One previous study measured the size of an enlarged FN, reporting dimensions of 20.6mm × 31.8mm [21], however no previous studies have reported the normative values. Therefore, a quantitative cut-off for FN enlargement has yet to be established. In our study, the FN and ONS measurements were taken at its maximum diameter as this can be used to help define abnormal enlargement [19]. The infraorbital nerve is the most common trigeminal branch lesion associated with IgG4-ROD [3, 18, 20], and its involvement is a prognostic indicator of IgG4-ROD and correlates with serum IgG4 levels and occurrence of multi-organ involvement [21]. Further studies may investigate if frontal nerve enlargement, defined using our normative data, may also serve as a marker of disease severity in IgG4-ROD.
Our study found no significant difference in FN diameter with respect to age group, sex, or laterality. Further studies across different centres are required to corroborate our findings. In addition, data on the ethnicity of the participants, which was not available in our study, would also be helpful to see if the diameters vary across different ethnic groups.

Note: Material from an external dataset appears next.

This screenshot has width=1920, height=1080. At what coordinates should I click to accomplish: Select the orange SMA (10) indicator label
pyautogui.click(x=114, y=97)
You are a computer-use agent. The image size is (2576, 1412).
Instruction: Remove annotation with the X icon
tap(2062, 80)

As current definitions define FN enlargement in relation to ONS size, this study provides the normative values for the FN:ONS ratio in both orbits. Given nerve size variability among individuals, the FN:ONS may be used as another quantitative indicator of FN enlargement. There was no significant difference in the FN:ONS between age groups or sex.

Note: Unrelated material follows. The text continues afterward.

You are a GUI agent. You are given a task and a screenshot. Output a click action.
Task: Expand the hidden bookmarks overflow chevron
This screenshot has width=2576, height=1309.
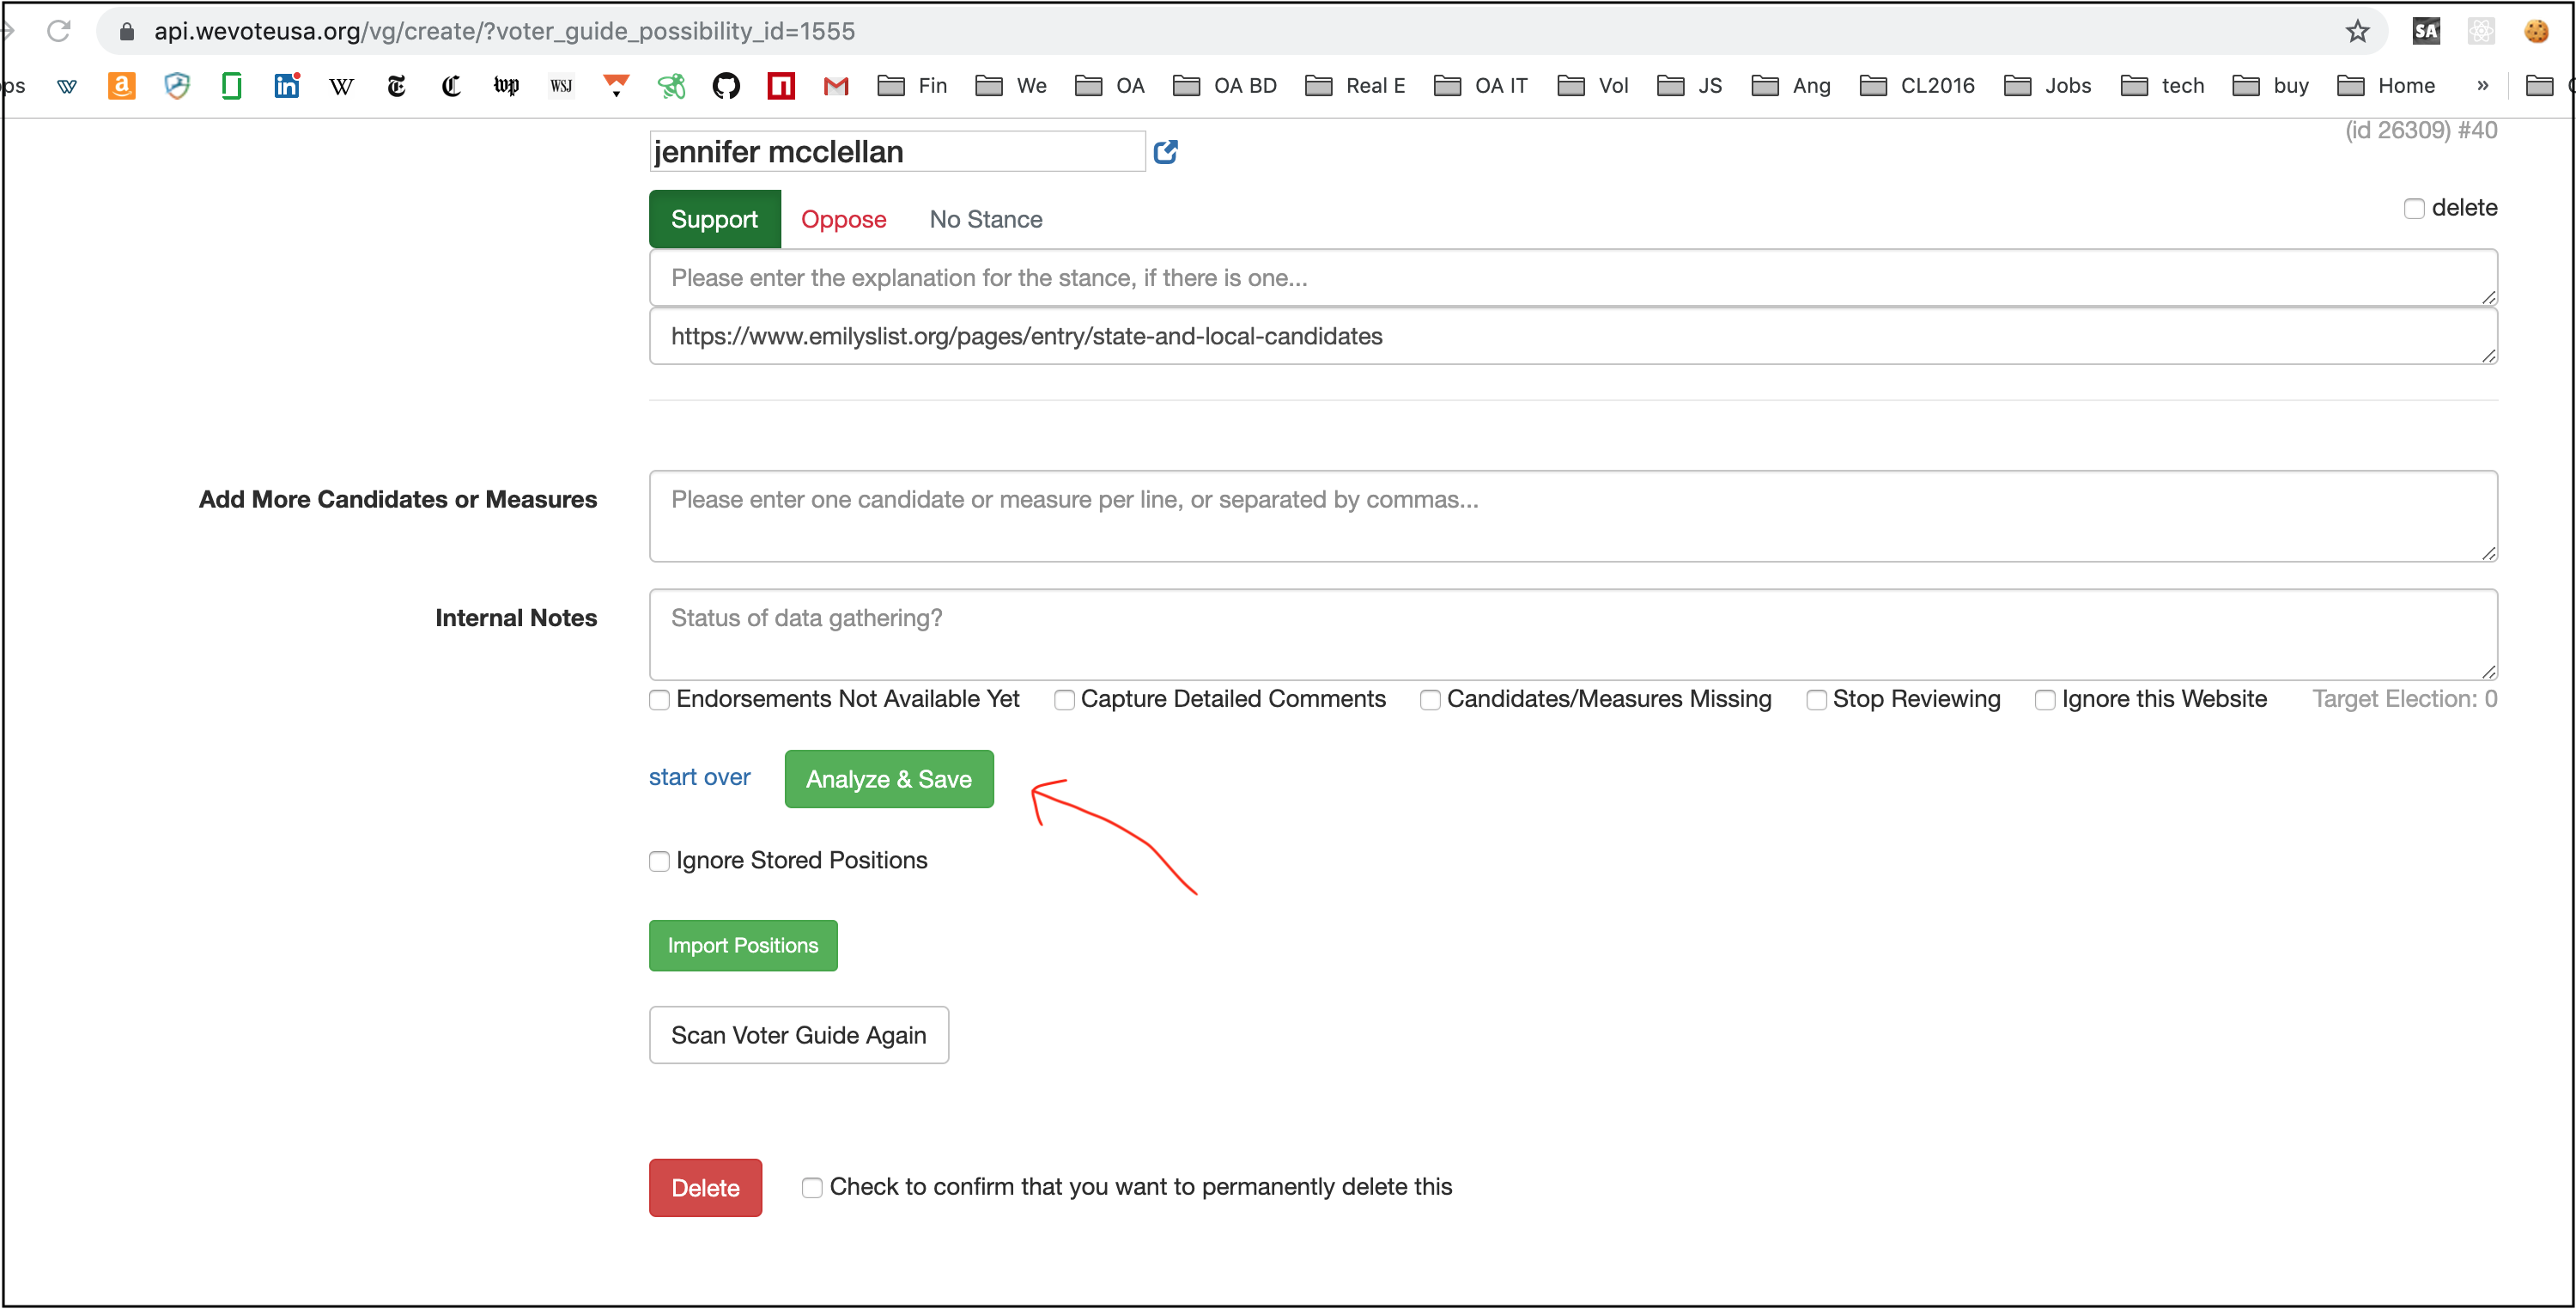click(x=2482, y=86)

Coronal fs-gad T1-weighted MRI is the preferred imaging sequence for evaluating inflammatory and neoplastic conditions of the orbit. High-resolution volumetric T1-weighted images post-contrast enables for visualisation of trigeminal nerve branches. The frontal nerve is surrounded by a venous plexus which enhances, with the frontal nerve itself being relatively hypointense. Additionally, as the peripheral segments of the trigeminal nerve are surrounded by fat, employing fat-suppression sequences allow for clearer delineation of the FN [2]. Utilisation of high-resolution orbital MRI scans on 3T scanners allowed identification of the nerve in majority of cases (84/89 patients). However, five cases had unclear boundaries on two reviewers, including a neuroradiologist (SP) and therefore were excluded. MRI sequences with lower spatial resolution (e.g., 1.5 T) may see a higher proportion of cases where the boundaries of the frontal nerve may not be able to be distinguished.

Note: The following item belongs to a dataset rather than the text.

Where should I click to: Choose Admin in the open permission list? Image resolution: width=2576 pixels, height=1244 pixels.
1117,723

Other causes of FN enlargement include adult-onset xanthogranuloma [14], lymphoma [9], schwannoma [21], idiopathic orbital inflammation, and neoplastic perineural spread from squamous cell carcinoma [12]. All of these cases had reported unilateral enlargement of the FN and are much less common than IgG4-ROD. The presence of bilateral trigeminal branch enlargement is specific for patients with IgG4-ROD [9, 17], with an approximate prevalence of 53% [9]. Therefore, the establishment of the normative diameter of the FN, along with the ability to assess bilateral FN enlargement on MRI, may help facilitate diagnosis of IgG4-ROD.
This study has limitations apparent in its design. The study is retrospective, based on patients from a single cohort which may not be applicable to other population groups.
Furthermore, this study did not comment on the shape of FN when measuring its diameter. In addition, frontal nerve and optic nerve sheath diameter may vary across its course and future studies could look at its dimensions at different points in its course.
In conclusion, we present the normative FN diameter in an Australian cohort using the fs-gad T1-weighted MRI. The data provides a cut-off of values that can be used to quantitively diagnose FN enlargement.